“Mala pherat jug bhaya, phira na man ka pher;
Kar ka manka dar de man ka manka pher.”
This doha (couplet) by the mystic Hindi poet Kabir touches one to the core. It means that if the heart of the person counting the rosary (mala) beads does not undergo a change, he/she should leave the mala and and try to change his/her heart. The sea of meaning in the two lines is beyond appreciation. Even after six hundred years of it being written, each word is true even today and one can totally relate to it. It relinquishes outer show and focuses on the real – the rituals are immaterial if the heart is genuine.
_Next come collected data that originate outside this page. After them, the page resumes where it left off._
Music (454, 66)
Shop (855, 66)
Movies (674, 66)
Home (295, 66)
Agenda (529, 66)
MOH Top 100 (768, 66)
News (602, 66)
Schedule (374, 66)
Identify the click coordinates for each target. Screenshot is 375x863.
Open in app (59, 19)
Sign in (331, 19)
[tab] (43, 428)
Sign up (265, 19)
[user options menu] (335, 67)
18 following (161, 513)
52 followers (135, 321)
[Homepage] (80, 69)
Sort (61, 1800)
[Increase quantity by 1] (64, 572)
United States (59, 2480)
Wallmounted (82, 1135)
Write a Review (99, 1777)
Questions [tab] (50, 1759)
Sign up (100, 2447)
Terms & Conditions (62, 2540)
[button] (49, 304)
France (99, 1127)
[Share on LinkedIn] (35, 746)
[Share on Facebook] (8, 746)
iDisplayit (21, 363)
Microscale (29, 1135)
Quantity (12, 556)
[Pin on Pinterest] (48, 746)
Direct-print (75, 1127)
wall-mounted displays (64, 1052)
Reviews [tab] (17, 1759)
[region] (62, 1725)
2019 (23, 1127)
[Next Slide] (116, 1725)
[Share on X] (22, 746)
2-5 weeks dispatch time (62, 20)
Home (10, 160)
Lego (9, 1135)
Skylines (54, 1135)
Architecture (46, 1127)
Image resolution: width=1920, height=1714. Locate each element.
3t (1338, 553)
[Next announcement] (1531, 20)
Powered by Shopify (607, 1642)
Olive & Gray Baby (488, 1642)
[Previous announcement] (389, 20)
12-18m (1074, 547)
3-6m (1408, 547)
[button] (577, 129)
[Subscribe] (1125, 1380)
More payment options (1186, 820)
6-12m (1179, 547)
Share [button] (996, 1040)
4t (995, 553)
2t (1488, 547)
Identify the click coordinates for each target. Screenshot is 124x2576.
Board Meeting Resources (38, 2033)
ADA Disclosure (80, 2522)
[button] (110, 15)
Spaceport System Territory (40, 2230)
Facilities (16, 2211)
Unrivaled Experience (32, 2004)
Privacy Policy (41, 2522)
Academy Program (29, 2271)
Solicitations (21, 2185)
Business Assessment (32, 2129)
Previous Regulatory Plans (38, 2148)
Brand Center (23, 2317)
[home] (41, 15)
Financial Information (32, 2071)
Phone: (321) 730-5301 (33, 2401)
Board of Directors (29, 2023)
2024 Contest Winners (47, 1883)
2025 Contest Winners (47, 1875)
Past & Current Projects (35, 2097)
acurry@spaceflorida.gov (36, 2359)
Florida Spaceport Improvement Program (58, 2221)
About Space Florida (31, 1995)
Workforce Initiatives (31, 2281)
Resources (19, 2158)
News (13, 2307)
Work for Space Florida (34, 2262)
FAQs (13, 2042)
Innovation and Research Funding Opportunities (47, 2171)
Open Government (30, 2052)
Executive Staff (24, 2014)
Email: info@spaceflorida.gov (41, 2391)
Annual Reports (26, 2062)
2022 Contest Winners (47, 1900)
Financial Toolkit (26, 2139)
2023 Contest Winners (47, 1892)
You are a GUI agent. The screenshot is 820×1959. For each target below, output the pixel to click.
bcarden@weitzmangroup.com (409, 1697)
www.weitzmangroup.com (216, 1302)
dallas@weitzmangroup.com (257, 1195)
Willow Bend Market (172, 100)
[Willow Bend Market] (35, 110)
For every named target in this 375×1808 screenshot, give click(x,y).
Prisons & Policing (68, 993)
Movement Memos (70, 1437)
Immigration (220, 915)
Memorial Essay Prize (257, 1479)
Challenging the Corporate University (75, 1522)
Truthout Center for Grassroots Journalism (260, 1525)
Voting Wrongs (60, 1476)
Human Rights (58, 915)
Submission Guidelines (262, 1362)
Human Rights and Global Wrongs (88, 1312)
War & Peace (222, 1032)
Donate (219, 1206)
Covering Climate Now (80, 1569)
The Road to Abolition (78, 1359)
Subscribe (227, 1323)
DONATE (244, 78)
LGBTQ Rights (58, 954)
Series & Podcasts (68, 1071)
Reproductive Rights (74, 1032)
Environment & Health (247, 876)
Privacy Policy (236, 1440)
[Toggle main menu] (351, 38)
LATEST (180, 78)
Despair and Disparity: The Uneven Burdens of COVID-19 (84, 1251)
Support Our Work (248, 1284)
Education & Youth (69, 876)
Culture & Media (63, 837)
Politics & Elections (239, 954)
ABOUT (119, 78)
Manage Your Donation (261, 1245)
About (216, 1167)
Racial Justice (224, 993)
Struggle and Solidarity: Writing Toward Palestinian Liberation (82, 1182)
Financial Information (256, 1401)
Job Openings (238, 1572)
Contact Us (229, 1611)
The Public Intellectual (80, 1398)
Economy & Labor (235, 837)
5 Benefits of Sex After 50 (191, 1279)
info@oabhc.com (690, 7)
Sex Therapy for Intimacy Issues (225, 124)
In today’s times most of us follow rituals without the heart totally into them. It is human nature and Kabir, the genius, had read it so well so many years ago. If each one of us follow the man ka manka (beads of the heart) instead of kar ka manka (beads of the hand); things would be better. It is true in every walk of life….every profession – be it politicians, teachers, doctors, administrators – all are working for the sake of working. The ones who have their heart…their ‘man’ in the work that they do can be counted on fingers. They are the ones who are able to make a difference. The success of anything and for that matter even the failure has the same logic behind it. Only that thing succeeds which is done by the heart and not merely to complete a deadline or as a matter of duty (ritual). All failures too can be attributed to it with the same reasoning (the term ‘half hearted’ echoes the same thought!). The mundane act of mechanically counting beads of the rosary (mala) has such a deep rooted lesson to give us. It may be a way of meditating and bringing peace to oneself and there is no doubting that role but only doing that may not be enough. One has to move beyond the ritual to justify the intention.